Glycoprotein Targeted CAR-NK Cells for the Treatment of SARS-CoV-2 Infection

Abstract

H84T-Banana Lectin (BanLec) CAR-NK cells bind high mannose glycosites that decorate the SARS-CoV-2 envelope, thereby decreasing cellular infection in a model of SARS-CoV-2. H84T-BanLec CAR-NK cells are innate effector cells, activated by virus. This novel cellular agent is a promising therapeutic, capable of clearing circulating SARS-CoV-2 virus and infected cells. Banana Lectin (BanLec) binds high mannose glycans on viral envelopes, exerting an anti-viral effect. A point mutation (H84T) divorces BanLec mitogenicity from antiviral activity. SARS-CoV-2 contains high mannose glycosites in proximity to the receptor binding domain of the envelope Spike (S) protein. We designed a chimeric antigen receptor (CAR) that incorporates H84T-BanLec as the extracellular moiety. Our H84T-BanLec CAR was devised to specifically direct NK cell binding of SARS-CoV-2 envelope glycosites to promote viral clearance. The H84T-BanLec CAR was stably expressed at high density on primary human NK cells during two weeks of ex vivo expansion. H84T-BanLec CAR-NK cells reduced S-protein pseudotyped lentiviral infection of 293T cells expressing ACE2, the receptor for SARS-CoV-2. NK cells were activated to secrete inflammatory cytokines when in culture with virally infected cells. H84T-BanLec CAR-NK cells are a promising cell therapy for further testing against wild-type SARS-CoV-2 virus in models of SARS-CoV-2 infection. They may represent a viable off-the-shelf immunotherapy for patients suffering from COVID-19.

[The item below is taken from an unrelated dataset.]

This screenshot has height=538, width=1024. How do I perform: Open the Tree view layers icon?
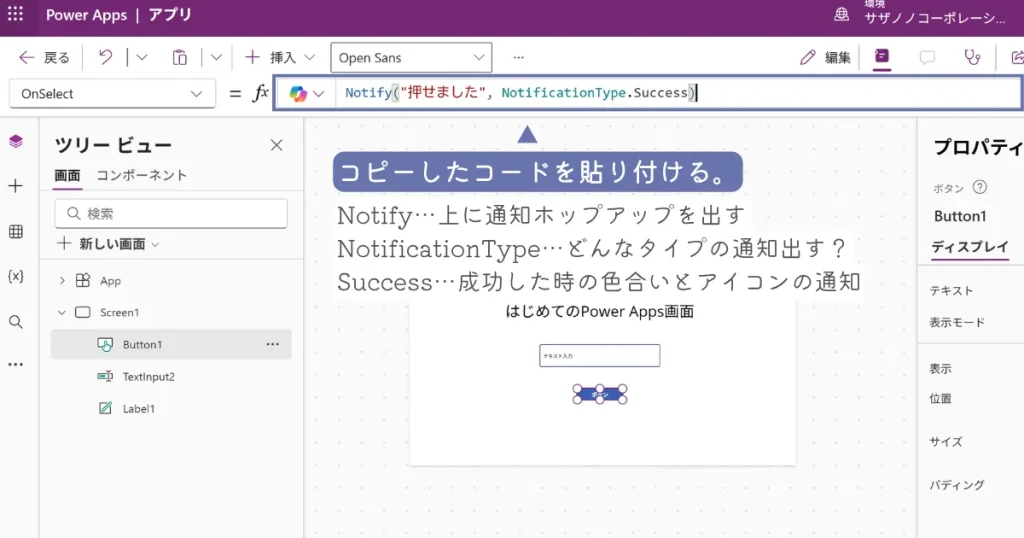pyautogui.click(x=15, y=142)
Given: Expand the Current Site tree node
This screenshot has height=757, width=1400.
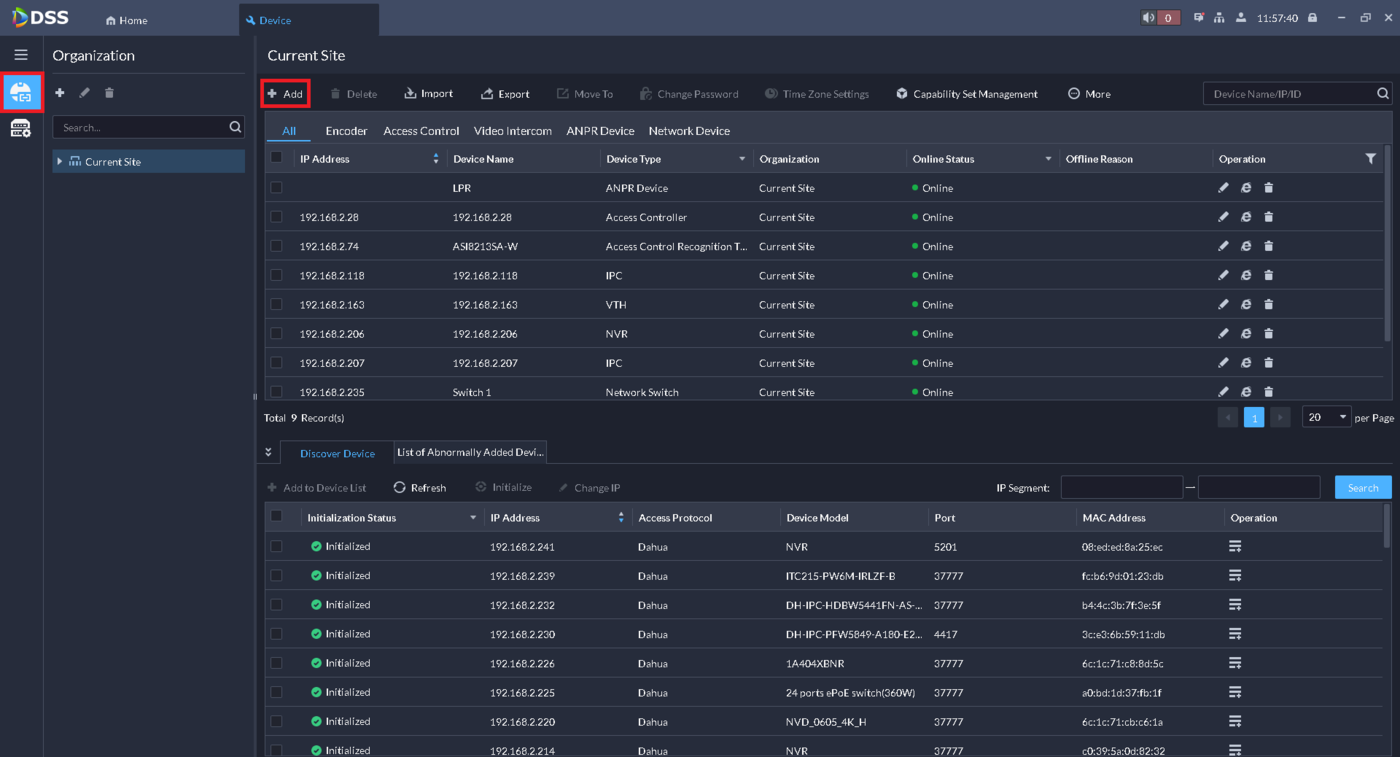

Keywords: Banana Lectin; CAR-NK cells; COVID-19; SARS-CoV-2; glycobiology; immunotherapy.

Figure 1

H84T-BanLec.4-1BB.ζ CAR expression in human NK cells. (A) Schema defining CAR components. (B) Quantification of retroviral vector copy number (VCN) in transduced NK cells (CAR). Untransduced/unmodified (UTD) NK cells served as negative controls. n = 4 NK cell donors. (C) Western blot detection of protein. UTD: untransduced NK cell lysate, CAR: H84T-BanLec CAR-NK cell lysate. Blue arrows: CAR, red arrows: endogenous zeta chain. GAPDH was used as a loading control. (D) Representative histogram showing detection of CAR-expression with flow cytometry. Gray: UTD, Blue: CAR-NK. (E) CAR detection on primary NK cell surface on days 4 and 14 post-transduction. Each dot representative of single transduction. n = 6 total replicates from 4 independent NK cell donors. *p < 0.05.

Figure 2

Recombinant SARS-CoV-2 proteins bind hACE2.293T. (A) Schema of 293T engineered with hACE2. (B) Flow cytometric analysis of 293T expressing hACE2. (C) Detection of recombinant SARS-CoV-2 spike (S)-proteins bound to hACE2-expressing 293T cells. 293T without hACE2 expression used as negative control.

Figure 3

H84T-BanLec CAR-NK cells decrease S-pseudotyped viral infection. (A) Schema of SARS-CoV-2 pseudovirus infection of hACE2.293T. Pseudoviral particles contain plasmids encoding ffLuc. Following viral entry, cells emit bioluminescence (BL) after D-Luciferin metabolism. (B) Measurement of target cell BL emission following transduction with S-protein pseudotyped virus carrying ffLuc reporter gene. Assay performed in triplicate. (C) Schematic representation of the BanLec-CAR NK cells blocking hACE2.293T infection. (D) NK cells plated with target cells (hACE2.293T) and pseudovirus at indicated effector to target (E:T) ratios. Percent bioluminescence (BL) reduction from maximal measured on day 2. The condition with 293T.ACE2 and pseudovirus alone (100%) represents the positive control (E:T = 0.4, p = 0.034; E:T = 1, p = 0.054, n = 6, 2 separate experiments using 3 independent NK cell donors, each experiment performed in triplicate). (E) Quantification (pg/mL) of IFNγ and TNFα present in culture media of NK cells at baseline and in co-culture with S-pseudotyped virus infected hACE2.293T (black: no target, red: co-culture; n=3 donors; Mean value+/- SEM; baseline vs. co-culture *p < 0.05, **p < 0.01, ***p < 0.001, not significant if not indicated).

Figure 4

H84T-Banana Lectin (BanLec) CAR-NK cells are activated by binding high mannose glycosites that decorate the SARS-CoV-2 envelope. This binding can diminish S-protein pseudotyped viral infectivity.